Edward Pentin with the National Catholic Register has written an article that is head and shoulders above its contemporaries on the topic of the upcoming Council in Crete. It delves into the broader topics but also the players involved. I recommend it wholeheartedly.
VATICAN CITY (NCR) — The historic meeting between Pope Francis and Patriarch Kirill of Moscow in Havana Feb. 12 — the first such encounter since the Russian Orthodox Church was founded in the 10th century — would probably not have happened were it not for another historic upcoming meeting: the Pan-Orthodox Council. He's not alone in thinking this. Editorials on this point range from delight at the Holy Spirit working among us to chagrin that the Russian Church is trying to show up Constantinople.
The leaders of all Orthodox Churches will gather June 16-27 for the first time since 787. Over the succeeding 12 centuries, there have been councils of various levels attended by representatives of various Churches, but this will be the first Pan-Orthodox Council attended by all Orthodox leaders. "Diaspora" representation so far looks woefully inadequate and, for those who support the tomos of autocephaly granted to the OCA, incomplete.
The meeting, which has been years in the making and was originally planned for Istanbul, will now take place in Greek-Orthodox Crete, which falls under the jurisdiction of the Ecumenical Patriarchate of Constantinople. The heads of the autocephalous, or self-governing, Orthodox Churches (there is not universal agreement among the Orthodox about the precise number of such local Churches) decided on most of the final details of the council at a meeting, called a “Synaxis of Primates,” at the end of January in Chambésy, Switzerland. Why Crete? Because of the strained relations between Russia and Turkey making assurances that Russian hierarchs would be allowed to enter the country questionable.
The council is a fruit of much work carried out by local Orthodox Churches for more than 50 years, but expectations are fairly muted.

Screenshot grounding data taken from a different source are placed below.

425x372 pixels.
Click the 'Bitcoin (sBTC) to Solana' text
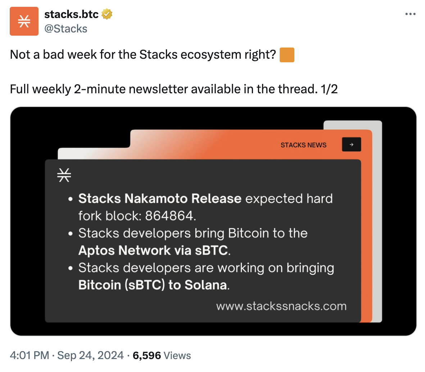[153, 285]
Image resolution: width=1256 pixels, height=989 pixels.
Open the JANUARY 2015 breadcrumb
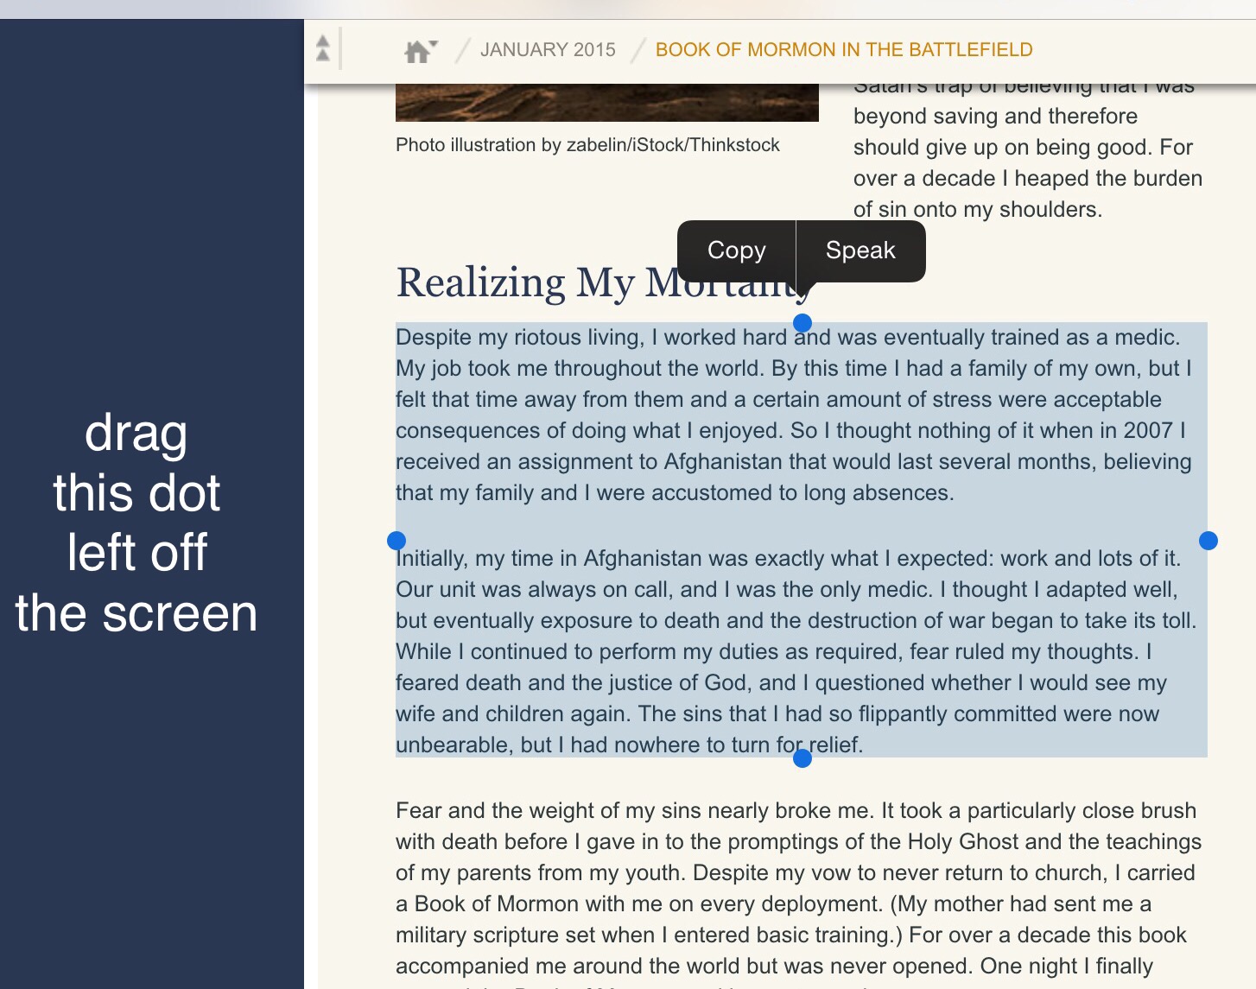[x=548, y=50]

Speaking in Moscow Feb. 2, Patriarch Kirill stressed that the council, which will only last 12 days, will not be like “ancient ecumenical councils,” and it is “not called to make decisions on doctrinal issues because such were made long ago and are not subject to revision.” He also stressed it is not aimed at introducing “any innovation in the liturgical life of the Church and her canonical order.” Some people consider this to be the first in a regular series of synaxese where the Church will come together to discuss timely topics. Others feel this is a one-and-done event. Still others see this as a dipping of the toe into the warm water with more substantive conciliar actions to come if this goes off without a burned big toe.
What it will do, he added, is become “an important factor” in building “inter-church unity and cooperation” and contribute to the “clarification of the responses that the Orthodox Church gives to challenges of today on the basis of her age-old Tradition.”
In an interview with the Register in 2014, Metropolitan Hilarion Alfeyev of Volokolamsk, chairman of the Russian Orthodox Department of External Church Relations, explained that a pan-Orthodox Council would not be an Orthodox equivalent of the Second Vatican Council “because their agendas are utterly different”; and the Russian Orthodox, at least, “do not expect it to introduce any reforms making a substantial impact on the life of Orthodoxy.”